PGAP is now available as a stand-alone software package. You can annotate your genomes on your own machine, local cluster or the Cloud! Get started by watching a short video!
NCBI Prokaryotic Genome Annotation Pipeline
The NCBI Prokaryotic Genome Annotation Pipeline (PGAP) is designed to annotate bacterial and archaeal genomes (chromosomes and plasmids).
Genome annotation is a multi-level process that includes prediction of protein-coding genes, as well as other functional genome units such as structural RNAs, tRNAs, small RNAs, pseudogenes, control regions, direct and inverted repeats, insertion sequences, transposons and other mobile elements.
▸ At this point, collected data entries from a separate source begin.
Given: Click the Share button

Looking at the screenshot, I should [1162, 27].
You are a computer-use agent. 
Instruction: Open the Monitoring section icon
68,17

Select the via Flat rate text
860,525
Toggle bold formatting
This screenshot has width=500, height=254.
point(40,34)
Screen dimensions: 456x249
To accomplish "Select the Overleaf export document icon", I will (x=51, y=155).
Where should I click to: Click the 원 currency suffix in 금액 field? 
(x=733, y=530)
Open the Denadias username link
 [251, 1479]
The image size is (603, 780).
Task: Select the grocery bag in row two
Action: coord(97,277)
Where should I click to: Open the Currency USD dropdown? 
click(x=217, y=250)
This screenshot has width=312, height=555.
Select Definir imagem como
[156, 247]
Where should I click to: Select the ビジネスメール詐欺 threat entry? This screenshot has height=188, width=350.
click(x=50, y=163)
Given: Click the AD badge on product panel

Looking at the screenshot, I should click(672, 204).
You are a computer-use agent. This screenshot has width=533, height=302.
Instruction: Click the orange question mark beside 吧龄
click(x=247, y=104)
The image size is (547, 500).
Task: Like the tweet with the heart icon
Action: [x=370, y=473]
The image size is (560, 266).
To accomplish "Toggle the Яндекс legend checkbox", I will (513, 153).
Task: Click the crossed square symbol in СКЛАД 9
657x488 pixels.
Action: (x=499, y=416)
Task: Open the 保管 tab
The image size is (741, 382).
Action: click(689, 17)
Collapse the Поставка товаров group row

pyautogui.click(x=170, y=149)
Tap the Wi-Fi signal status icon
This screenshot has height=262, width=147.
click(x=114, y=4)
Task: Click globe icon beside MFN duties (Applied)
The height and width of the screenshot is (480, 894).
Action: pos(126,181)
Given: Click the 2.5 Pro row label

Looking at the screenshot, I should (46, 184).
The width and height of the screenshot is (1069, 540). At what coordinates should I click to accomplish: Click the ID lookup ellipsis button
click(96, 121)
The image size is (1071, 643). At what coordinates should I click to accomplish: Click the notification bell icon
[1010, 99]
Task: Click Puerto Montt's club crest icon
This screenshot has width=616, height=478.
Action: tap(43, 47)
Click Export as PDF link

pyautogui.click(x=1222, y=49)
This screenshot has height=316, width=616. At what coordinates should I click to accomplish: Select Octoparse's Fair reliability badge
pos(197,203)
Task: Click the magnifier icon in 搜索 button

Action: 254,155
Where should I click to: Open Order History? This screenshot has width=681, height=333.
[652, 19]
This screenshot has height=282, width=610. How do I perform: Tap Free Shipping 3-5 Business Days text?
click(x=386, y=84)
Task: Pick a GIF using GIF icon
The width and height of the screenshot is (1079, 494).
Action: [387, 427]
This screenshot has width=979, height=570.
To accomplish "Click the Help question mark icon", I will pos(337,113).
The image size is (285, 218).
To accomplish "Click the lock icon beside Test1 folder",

NCBI has developed an automatic prokaryotic genome annotation pipeline that combines ab initio gene prediction algorithms with homology based methods. The first version of NCBI Prokaryotic Genome Pipeline was developed in 2001 and is regularly upgraded to improve structural and functional annotation quality (Li W, O'Neill KR et al 2021, Haft DH et al 2018, Tatusova T et al 2016). Structural and functional annotation uses Protein Family Models, a hierarchical collection of evidence composed of Hidden Markov Model-based and BLAST-based protein families (HMMs and BlastRules) and Conserved Domain Database architectures(CDDs). HMMs, BlastRules and CDDs are used to assign names, gene symbols, publications and EC numbers to the prokaryotic RefSeq proteins that meet the criteria for inclusion in a family. HMMs and BlastRules contribute to structural annotation.
Related documentation:
GenBank
The NCBI prokaryotic annotation pipeline is available as a stand-alone software package that you can run yourself to produce annotated genomes ready for submission to GenBank. It is also a service for GenBank submitters that can be requested at submission. The pipeline is capable of annotating both complete genomes and draft WGS genomes consisting of multiple contigs.
Both WGS and non-WGS genomes, including gapless complete bacterial chromosomes, can be submitted via the Submission Portal. You will be asked to choose whether the genome being submitted is considered WGS or not. The differences for GenBank purposes are:
non-WGS:
- Each chromosome is in a single sequence and there are no extra sequences
- Each sequence in the genome must be assigned to a chromosome or plasmid or organelle
- Plasmids and organelles can still be in multiple pieces.
WGS:
- One or more chromosomes are in multiple pieces and/or some sequences are not assembled into chromosomes
In both cases:
- There can still be gaps within the sequences; you will supply that information in the submission.
- Plasmids and organelles can still be in multiple pieces.
- Internal sequences must be arranged in the correct order and orientation.
- Sequences concatenated in unknown order are not allowed.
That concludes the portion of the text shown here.